While Enders has a frenetic feeling in the beginning, the game slowly devolves into a long and extensive story about Cage and the many characters that come with him, interspersed with equally lengthy battle scenes. Enders on the GBA plays out its tactical sequences with a classical top-down view. You move fighters, tanks and said robots turn by turn to defeat your enemy but you have the option to have a real hand in how combat is dealt. Most turn-based games roll some sort of dice, calculate some statistics or play paper-rock-scissors to resolve combat. In Enders, you're allowed to actually take control of your combat sequences through what Konami calls the interactive action sequence. If you're attacking, you effectively control the reticule and must aim at the enemy. This gives you greater control over whether you want to go for critical hits on specific components of the enemy and supposedly keeps the gamer involved.
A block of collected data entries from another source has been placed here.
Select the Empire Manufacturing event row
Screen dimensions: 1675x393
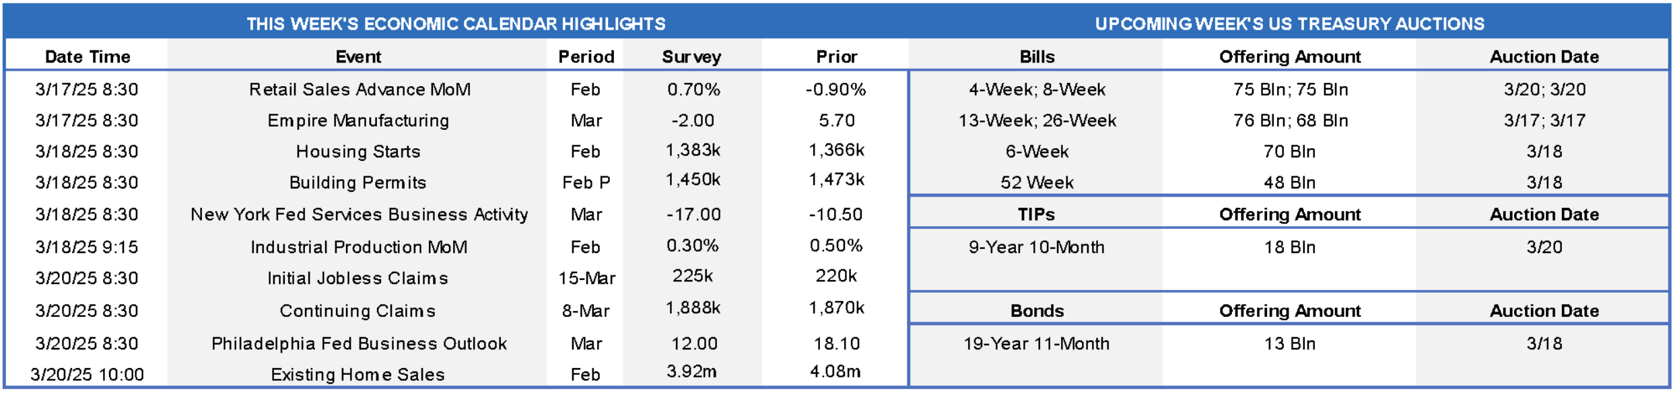(x=358, y=120)
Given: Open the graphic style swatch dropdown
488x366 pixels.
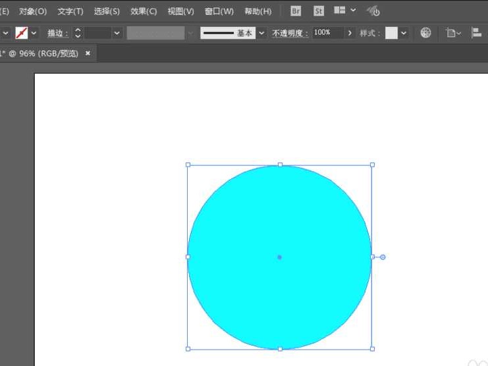Looking at the screenshot, I should pos(404,33).
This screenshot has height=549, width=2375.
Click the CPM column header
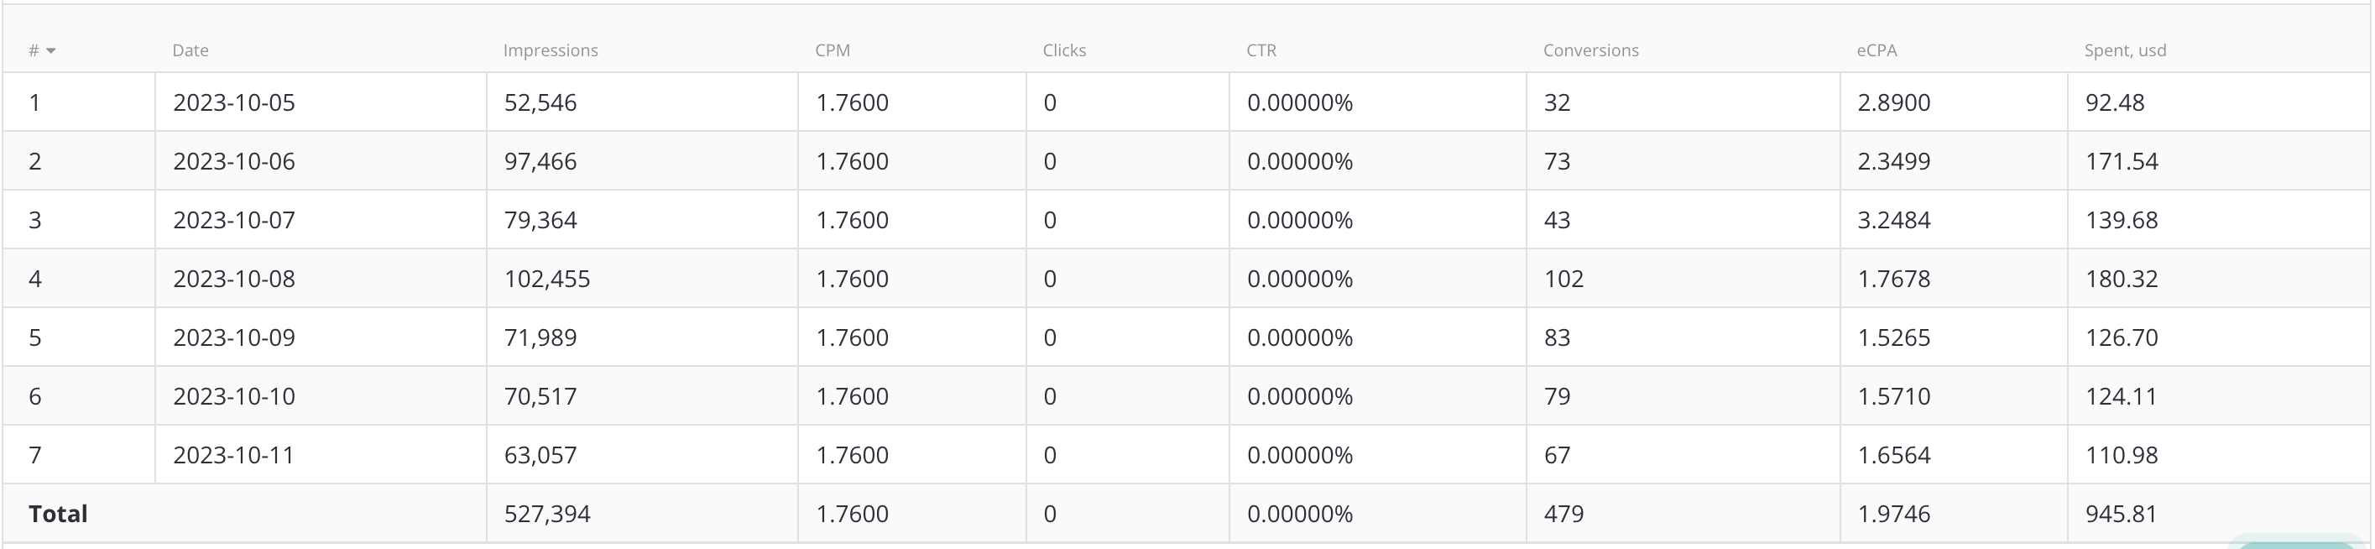833,51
It's an interesting spin on a dour genre. Turn-based strategy games in
North America are taking a beating lately with only some classic titles like Civilization III really getting popular acclaim. Unfortunately, while the turn strategy part is in-depth, Enders' action sequences are more of a diversion and not much of a challenge. In offense, you only need to manoeuvre until you can get a clean shot at your opponent. On the other side of the coin, you're trying to jinx, shake or do whatever you can to prevent your opponent from getting a shot at you. Its one on-one type play really feels like a high-tech western style shootout, since in the end, that's what it amounts to.
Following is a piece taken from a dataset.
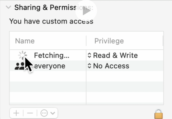Viewport: 172px width, 119px height.
Task: Open the No Access privilege dropdown
Action: tap(108, 66)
You can opt to have this feature off but closer to the end of the game, the odds against you are stacked higher and this interactive action system, though more time consuming than having the computer churn out a dice-rolled result, is really one of the few advantages you have. There's extensive material on the statistics and even mythology around the opponents, machinery and craft you command. It's all provided in game, which is a nice touch but it also touches upon the game's fundamental weakness.
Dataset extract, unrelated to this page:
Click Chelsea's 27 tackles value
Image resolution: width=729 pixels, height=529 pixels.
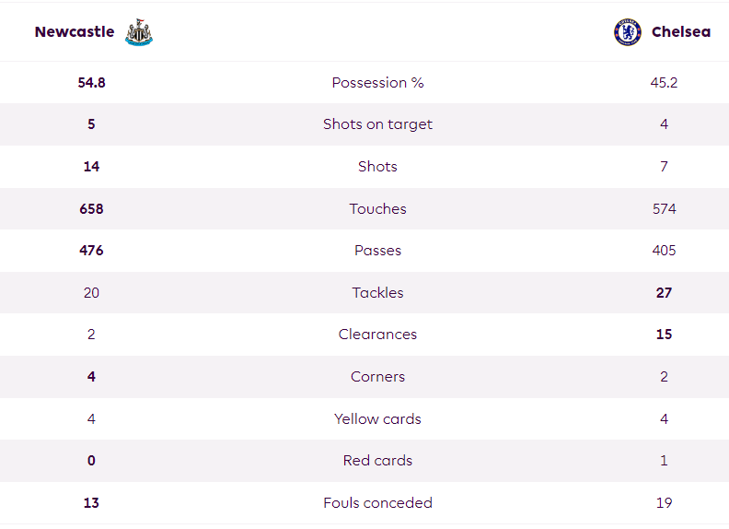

Simply put, Enders is a loquacious and wordy game. The expansive material presented may have demonstrated its depth on the PlayStation 2 but Enders' heavy plot actually gets in the way, particularly when the script reads out like all Japanese RPGs. With the restrictive GBA screen, it's often hard to follow half a dozen lines of dialogue when only two lines are displayed. Coupled with the fact that the writers tend to use lots of ellipses and verbal grunts for dramatic effect, the reading time is artificially extended. In the first scene alone, there are five or six actors, each having a good paragraph of dialogue or two. Recently, I also looked at another equally loquacious game in Broken Sword. There, topics were separated into intuitive and dynamic icons. The font was clear and easily legible. Enders lacks that kind of accessibility even though it has a comparable amount of material to illustrate in its twenty-five missions. I found myself reading it over and over because of the clumsy interface. Unfortunately, this doesn't display depth of material. Rather, it displays ignorance for the platform the developers are aiming for.
Despite its relative simplicity in resolving combat, Enders is an enjoyable turn-based strategy game, provided you have the patience to figure out the lay of the story as well as feel out the game itself. There's no tutorial component and unfortunately, it could be a good five minutes before you get access to the archives to actually become inundated in the fiction universe. Many people claim Enders' battle sequences are itself, worth the price of admission into the universe.
For me, that wasn't quite so. To a certain extent, it is a hackneyed attempt to introduce some life into what is otherwise the boredom of turn-based games. There's no particular strategy (ironically) in the arcade sequences and unlike a real western style shoot-out, all the enemies are carbon copies of each other, lacking any unique personality or distinct character.
The other parts of the game, the anime style graphics, music and effects are pleasant. They aren't riveting or genre-busting but I don't think any serious game fan has any qualms against anime style. The strategy part is simplistic but interesting and the story, provided you're able to map it all out in your head, can be worth it. It tries to incorporate romantic overtures as well as humor but in a juvenile sense, like Star Wars' Attack of the Clones. Ultimately, this game doesn't seem to be the type of game James and Mary Jane down the street will be talking about. If I could find an analogy, the target audience Konami will undoubtedly wow will be the 'art house', foreign film loving type who mope around at Cannes. That's the type of gamer, especially those enamored with overseas story-based RPGs, who will be able to appreciate this.